===== Data in this exercise =====

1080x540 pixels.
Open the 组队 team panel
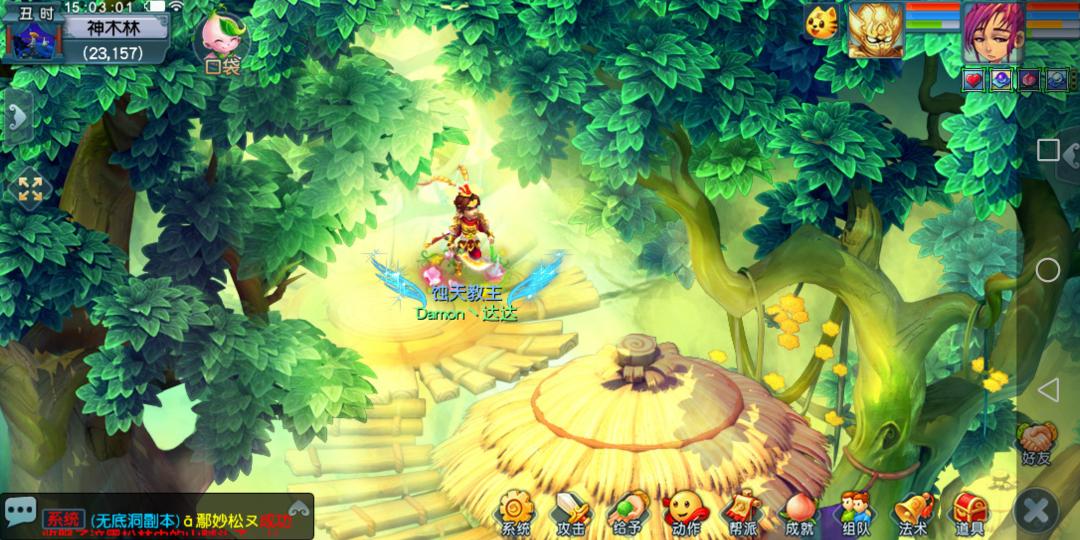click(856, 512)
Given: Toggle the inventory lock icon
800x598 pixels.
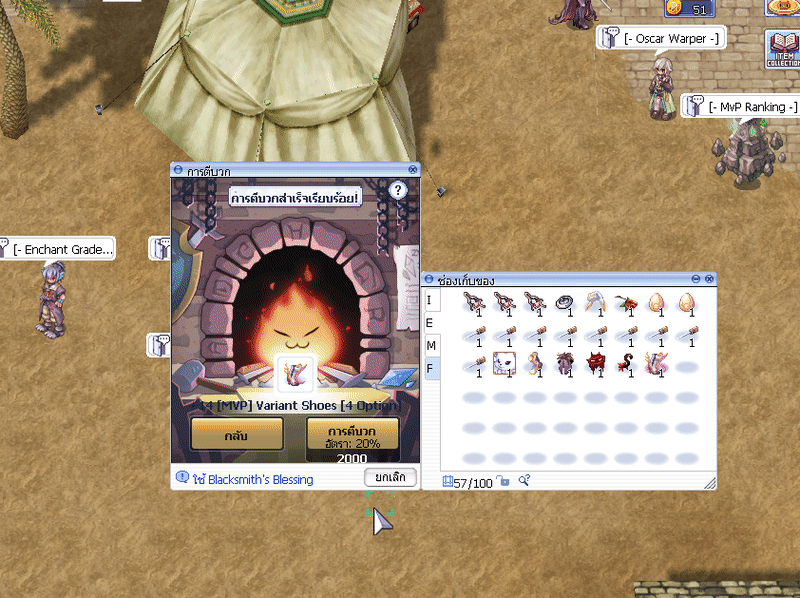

=====

*Task instructions*
Rewrite the records with every "pixels" changed to "px" and everything else unchanged. Leave the pictures out.

*Solution for this task*
1080x540 px.
Open the 组队 team panel
click(856, 512)
Given: Toggle the inventory lock icon
800x598 px.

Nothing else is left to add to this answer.